_Given records_
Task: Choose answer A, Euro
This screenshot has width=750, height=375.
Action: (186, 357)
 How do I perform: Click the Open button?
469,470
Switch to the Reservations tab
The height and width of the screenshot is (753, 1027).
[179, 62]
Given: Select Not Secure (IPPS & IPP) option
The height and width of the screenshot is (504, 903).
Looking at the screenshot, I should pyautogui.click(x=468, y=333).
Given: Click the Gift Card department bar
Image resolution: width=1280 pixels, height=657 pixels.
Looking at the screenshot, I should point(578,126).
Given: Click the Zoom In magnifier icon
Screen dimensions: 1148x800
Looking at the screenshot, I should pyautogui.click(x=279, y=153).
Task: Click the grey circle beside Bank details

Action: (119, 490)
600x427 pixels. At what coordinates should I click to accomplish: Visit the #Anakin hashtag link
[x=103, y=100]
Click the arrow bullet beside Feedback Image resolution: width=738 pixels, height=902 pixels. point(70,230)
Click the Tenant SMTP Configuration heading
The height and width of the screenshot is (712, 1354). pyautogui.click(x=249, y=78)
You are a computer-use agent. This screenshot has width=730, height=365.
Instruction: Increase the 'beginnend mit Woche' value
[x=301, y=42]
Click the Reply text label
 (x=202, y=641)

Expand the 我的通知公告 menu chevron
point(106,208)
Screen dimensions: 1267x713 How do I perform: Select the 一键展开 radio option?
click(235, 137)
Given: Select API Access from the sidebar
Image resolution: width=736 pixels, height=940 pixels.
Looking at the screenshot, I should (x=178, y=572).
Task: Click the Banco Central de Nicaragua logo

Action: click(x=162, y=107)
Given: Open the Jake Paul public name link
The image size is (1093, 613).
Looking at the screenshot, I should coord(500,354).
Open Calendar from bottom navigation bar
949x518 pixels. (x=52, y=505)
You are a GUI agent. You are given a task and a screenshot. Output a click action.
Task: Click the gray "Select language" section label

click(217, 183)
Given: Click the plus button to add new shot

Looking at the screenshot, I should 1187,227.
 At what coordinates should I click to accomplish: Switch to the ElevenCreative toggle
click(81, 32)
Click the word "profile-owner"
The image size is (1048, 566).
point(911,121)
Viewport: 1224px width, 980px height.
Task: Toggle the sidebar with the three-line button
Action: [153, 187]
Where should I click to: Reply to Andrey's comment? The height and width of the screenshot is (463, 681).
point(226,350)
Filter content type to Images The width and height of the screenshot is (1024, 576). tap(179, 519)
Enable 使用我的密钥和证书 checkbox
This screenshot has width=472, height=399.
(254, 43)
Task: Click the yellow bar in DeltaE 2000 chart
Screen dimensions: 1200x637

_Required work_
What is needed is an exact transcription of all the data.

_Solution to this exercise_
Task: Choose answer A, Euro
This screenshot has width=750, height=375.
Action: (186, 357)
 How do I perform: Click the Open button?
469,470
Switch to the Reservations tab
The height and width of the screenshot is (753, 1027).
[179, 62]
Given: Select Not Secure (IPPS & IPP) option
The height and width of the screenshot is (504, 903).
Looking at the screenshot, I should pyautogui.click(x=468, y=333).
Given: Click the Gift Card department bar
Image resolution: width=1280 pixels, height=657 pixels.
Looking at the screenshot, I should point(578,126).
Given: Click the Zoom In magnifier icon
Screen dimensions: 1148x800
Looking at the screenshot, I should pyautogui.click(x=279, y=153).
Task: Click the grey circle beside Bank details

Action: (119, 490)
600x427 pixels. At what coordinates should I click to accomplish: Visit the #Anakin hashtag link
[x=103, y=100]
Click the arrow bullet beside Feedback Image resolution: width=738 pixels, height=902 pixels. point(70,230)
Click the Tenant SMTP Configuration heading
The height and width of the screenshot is (712, 1354). pyautogui.click(x=249, y=78)
You are a computer-use agent. This screenshot has width=730, height=365.
Instruction: Increase the 'beginnend mit Woche' value
[x=301, y=42]
Click the Reply text label
 (x=202, y=641)

Expand the 我的通知公告 menu chevron
point(106,208)
Screen dimensions: 1267x713 How do I perform: Select the 一键展开 radio option?
click(235, 137)
Given: Select API Access from the sidebar
Image resolution: width=736 pixels, height=940 pixels.
Looking at the screenshot, I should (x=178, y=572).
Task: Click the Banco Central de Nicaragua logo

Action: click(x=162, y=107)
Given: Open the Jake Paul public name link
The image size is (1093, 613).
Looking at the screenshot, I should coord(500,354).
Open Calendar from bottom navigation bar
949x518 pixels. (x=52, y=505)
You are a GUI agent. You are given a task and a screenshot. Output a click action.
Task: Click the gray "Select language" section label

click(217, 183)
Given: Click the plus button to add new shot

Looking at the screenshot, I should 1187,227.
 At what coordinates should I click to accomplish: Switch to the ElevenCreative toggle
click(81, 32)
Click the word "profile-owner"
The image size is (1048, 566).
point(911,121)
Viewport: 1224px width, 980px height.
Task: Toggle the sidebar with the three-line button
Action: [153, 187]
Where should I click to: Reply to Andrey's comment? The height and width of the screenshot is (463, 681).
point(226,350)
Filter content type to Images The width and height of the screenshot is (1024, 576). tap(179, 519)
Enable 使用我的密钥和证书 checkbox
This screenshot has width=472, height=399.
(254, 43)
Task: Click the yellow bar in DeltaE 2000 chart
Screen dimensions: 1200x637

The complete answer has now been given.